#### [GIVEN TASK]
In the data below, count the lines that contain the string "computer" and give only that number.

Recorded data
-=-=-=-=-
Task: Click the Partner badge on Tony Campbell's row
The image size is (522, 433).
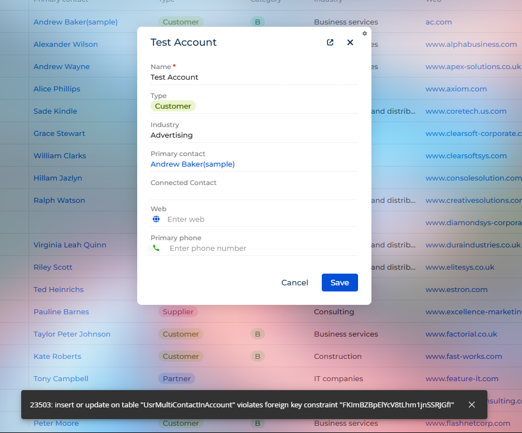Action: pyautogui.click(x=176, y=378)
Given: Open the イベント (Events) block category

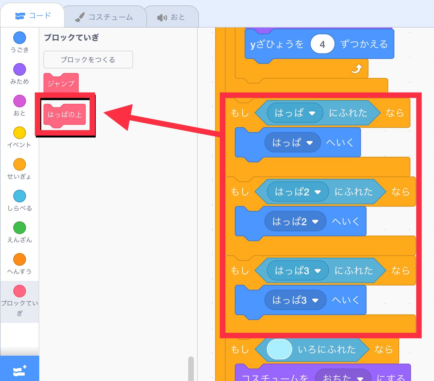Looking at the screenshot, I should pyautogui.click(x=20, y=136).
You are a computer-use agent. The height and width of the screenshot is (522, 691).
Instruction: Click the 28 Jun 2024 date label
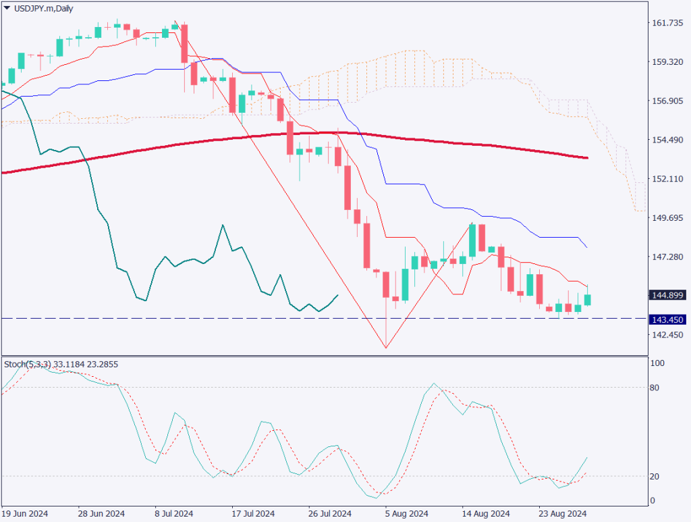click(103, 513)
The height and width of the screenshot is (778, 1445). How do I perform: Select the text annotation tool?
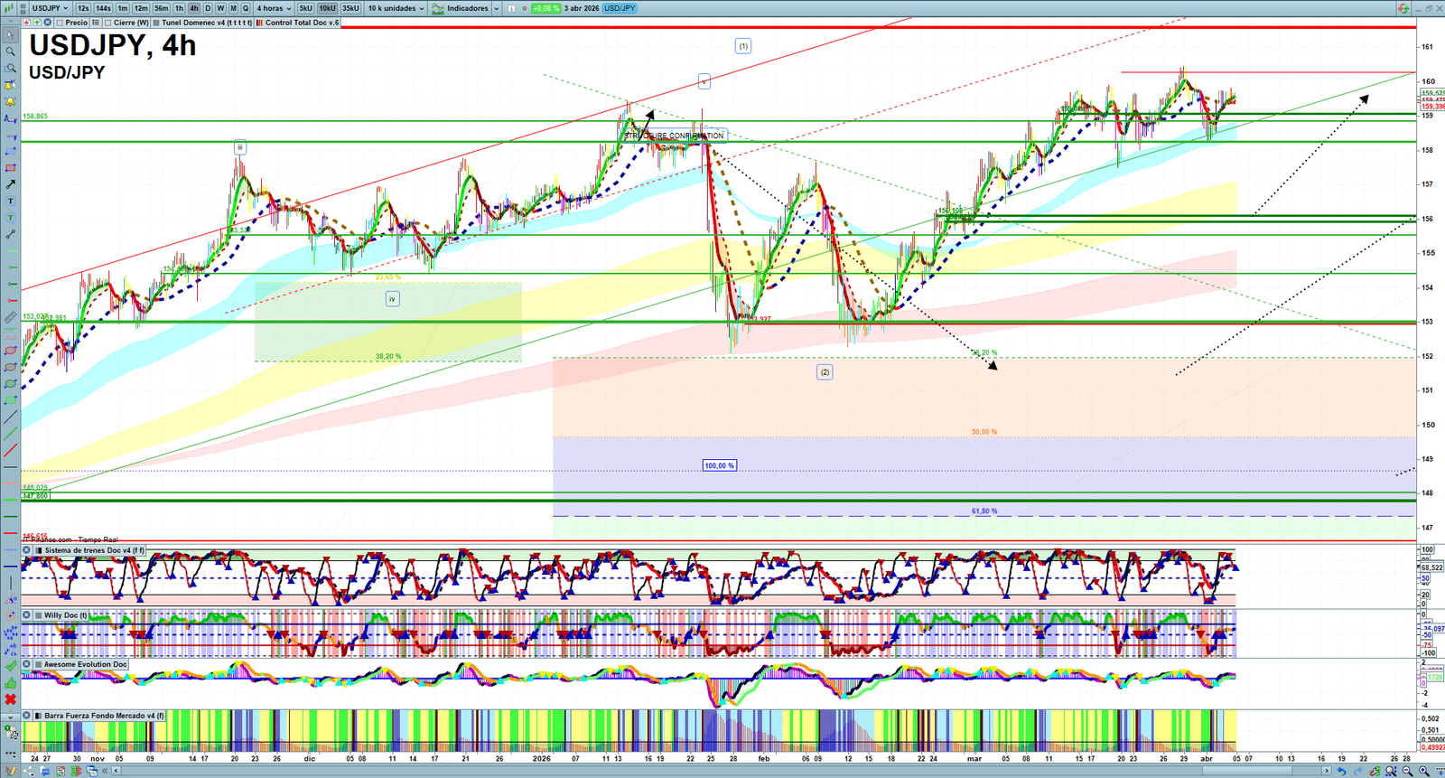11,202
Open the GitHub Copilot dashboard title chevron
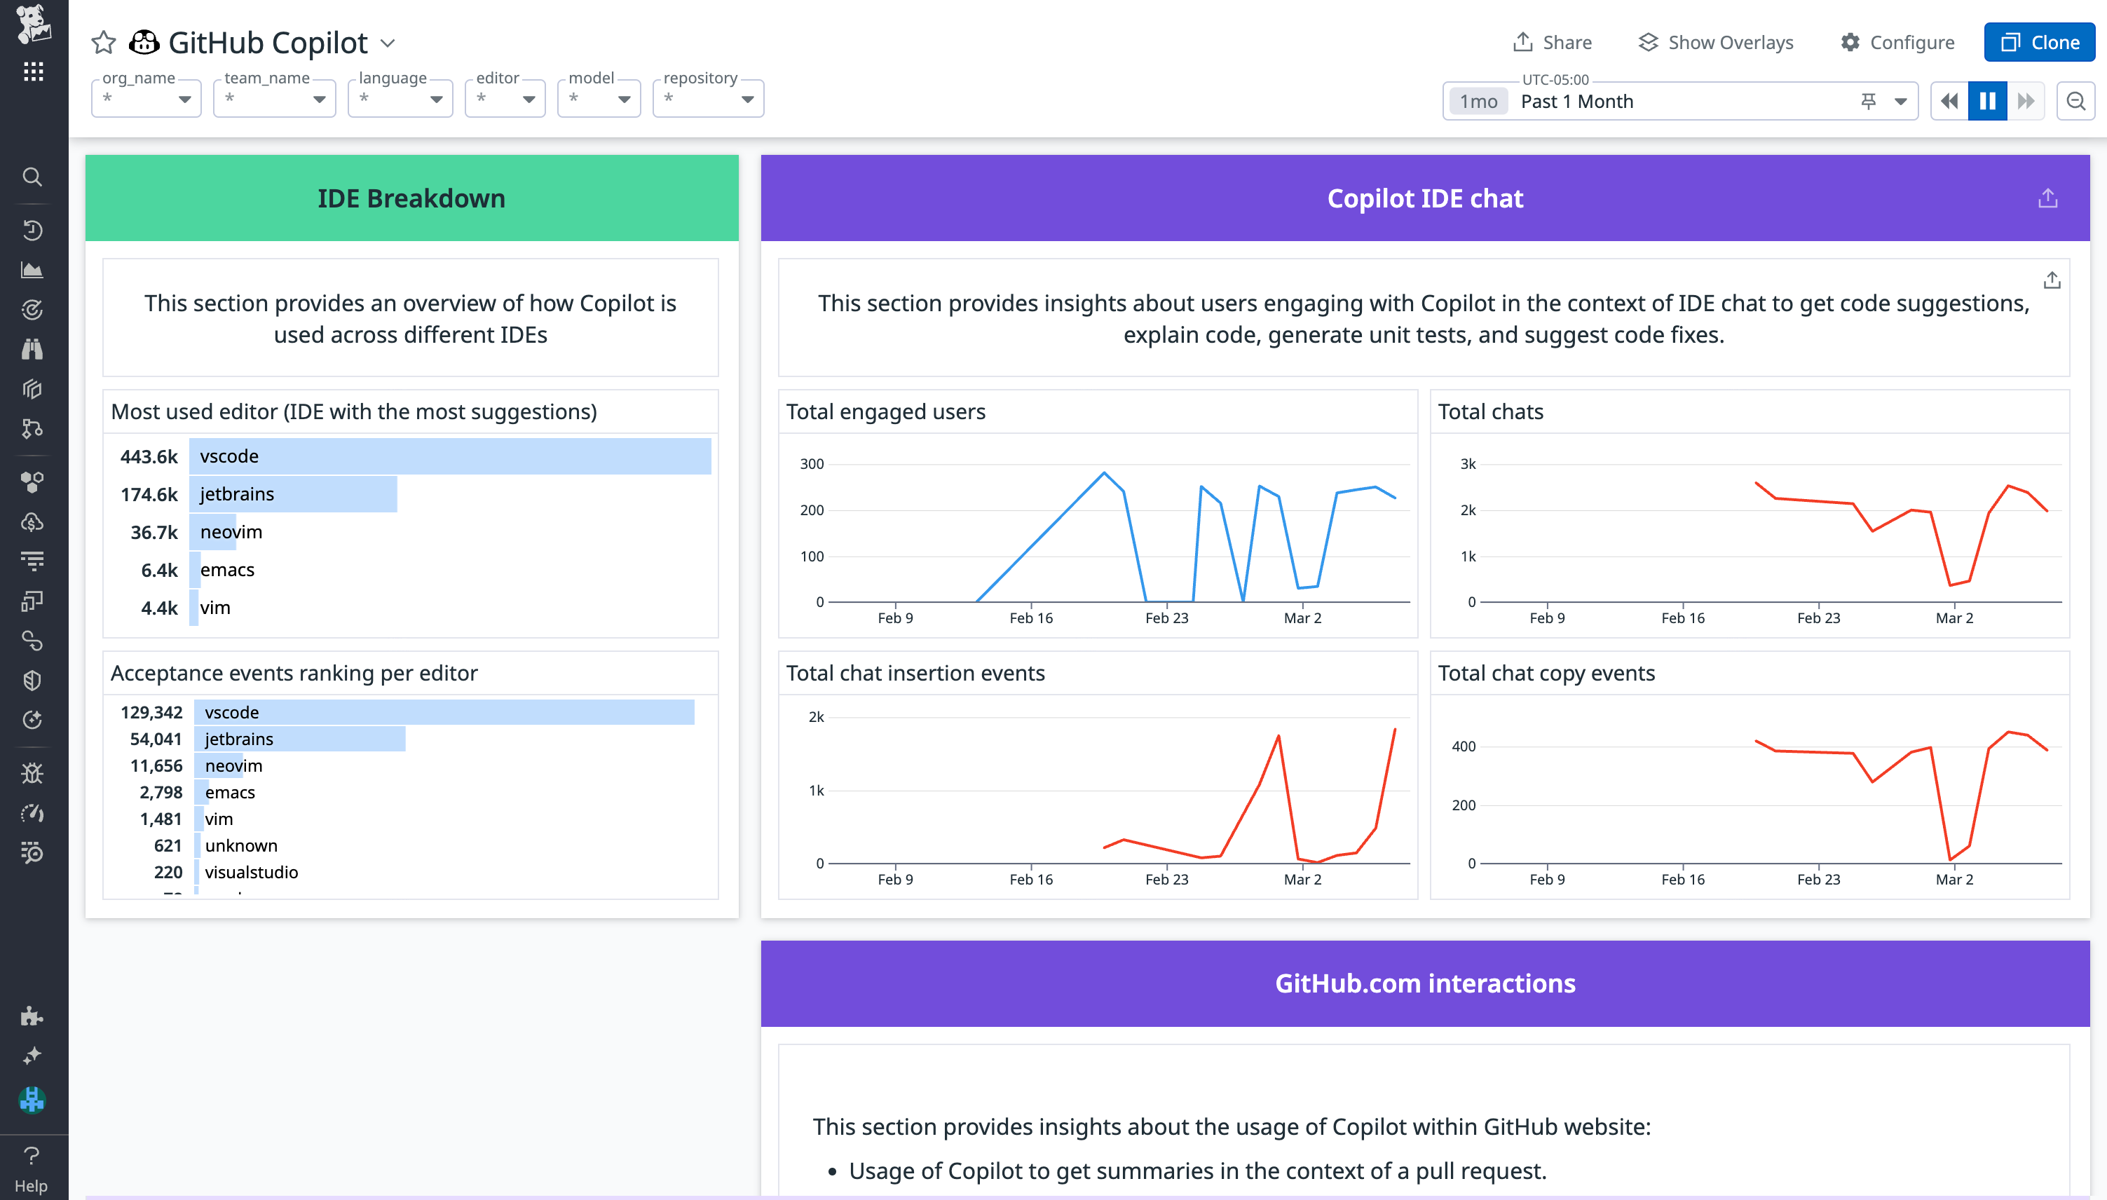 click(x=389, y=42)
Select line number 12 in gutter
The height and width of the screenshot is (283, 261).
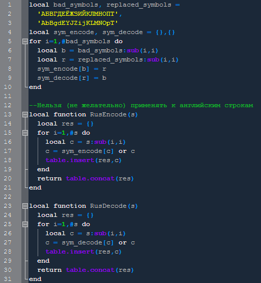(8, 105)
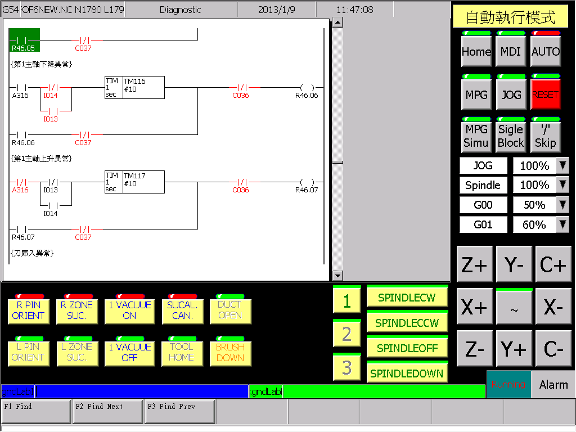Click the Z+ axis jog button
The image size is (576, 432).
(x=474, y=264)
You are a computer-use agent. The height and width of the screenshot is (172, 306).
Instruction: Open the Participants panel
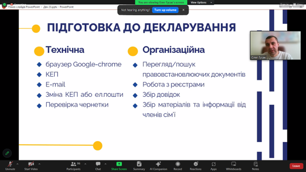(73, 166)
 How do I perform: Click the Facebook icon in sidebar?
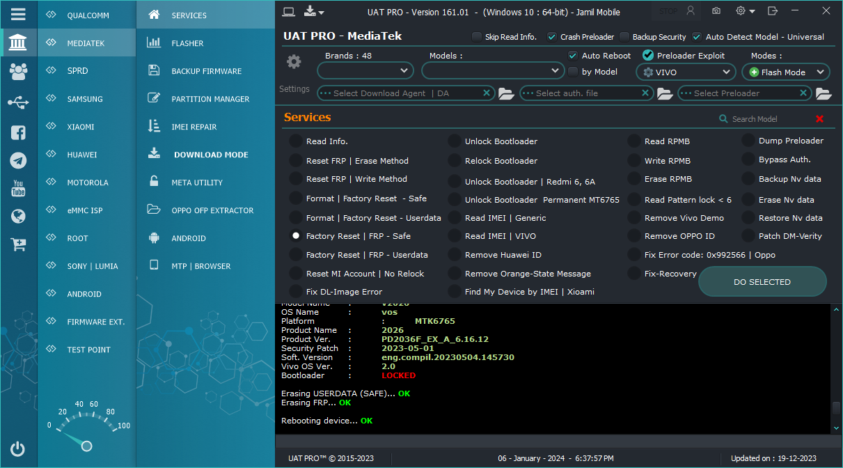(19, 132)
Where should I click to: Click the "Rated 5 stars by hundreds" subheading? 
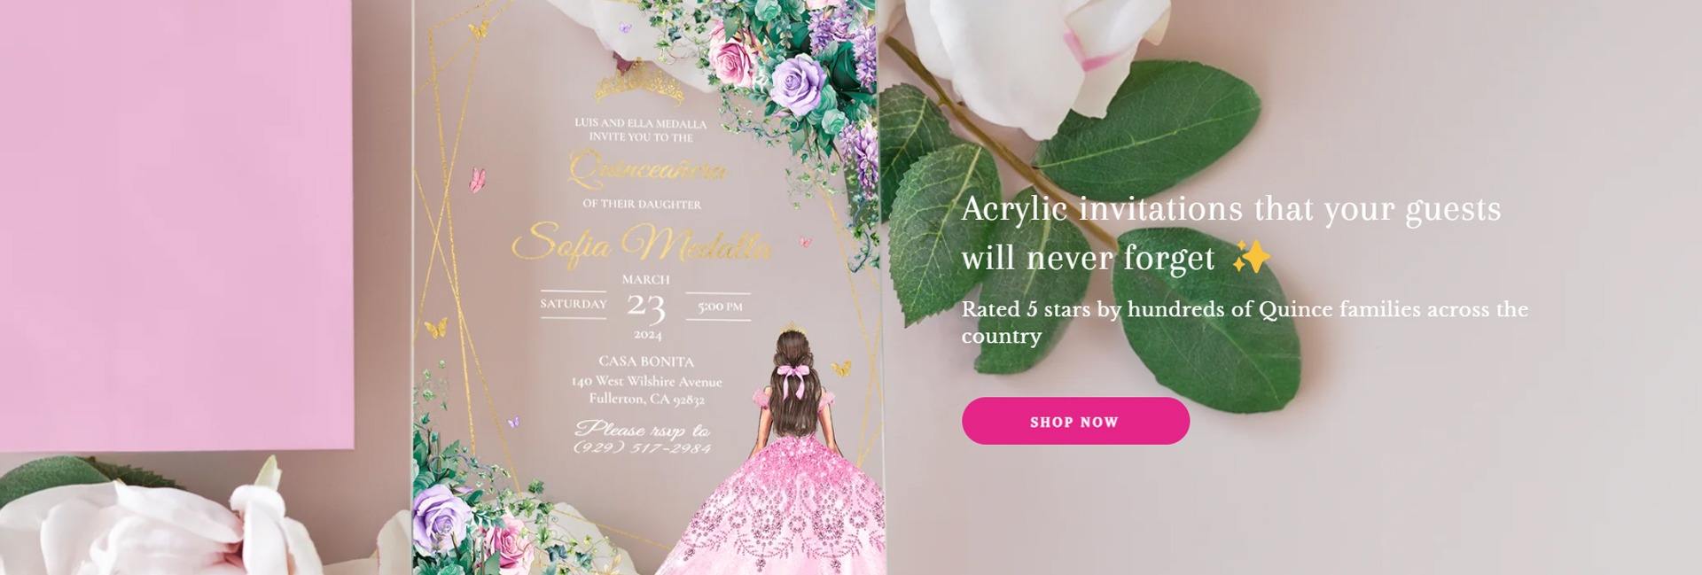click(x=1245, y=322)
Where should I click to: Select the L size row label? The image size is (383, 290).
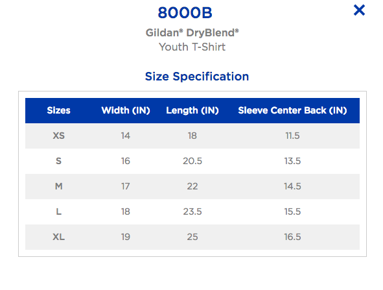[x=58, y=211]
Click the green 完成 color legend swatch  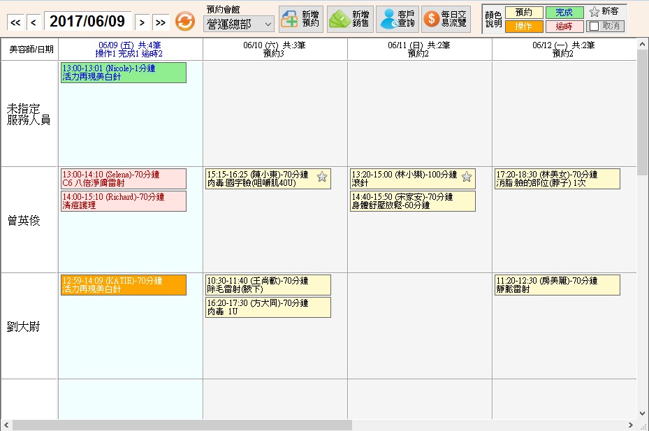tap(564, 13)
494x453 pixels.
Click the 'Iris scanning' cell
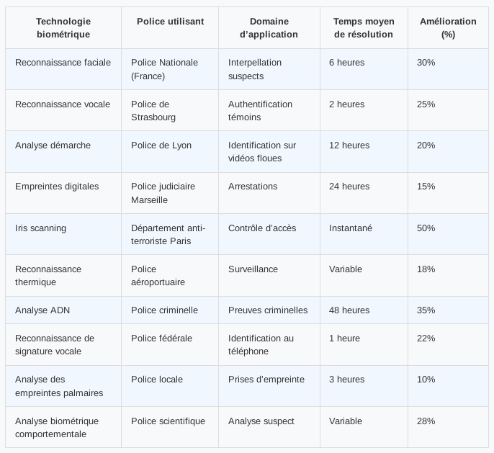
-=-=-=-=-
#### [SOLUTION TO THIS EXERCISE]
2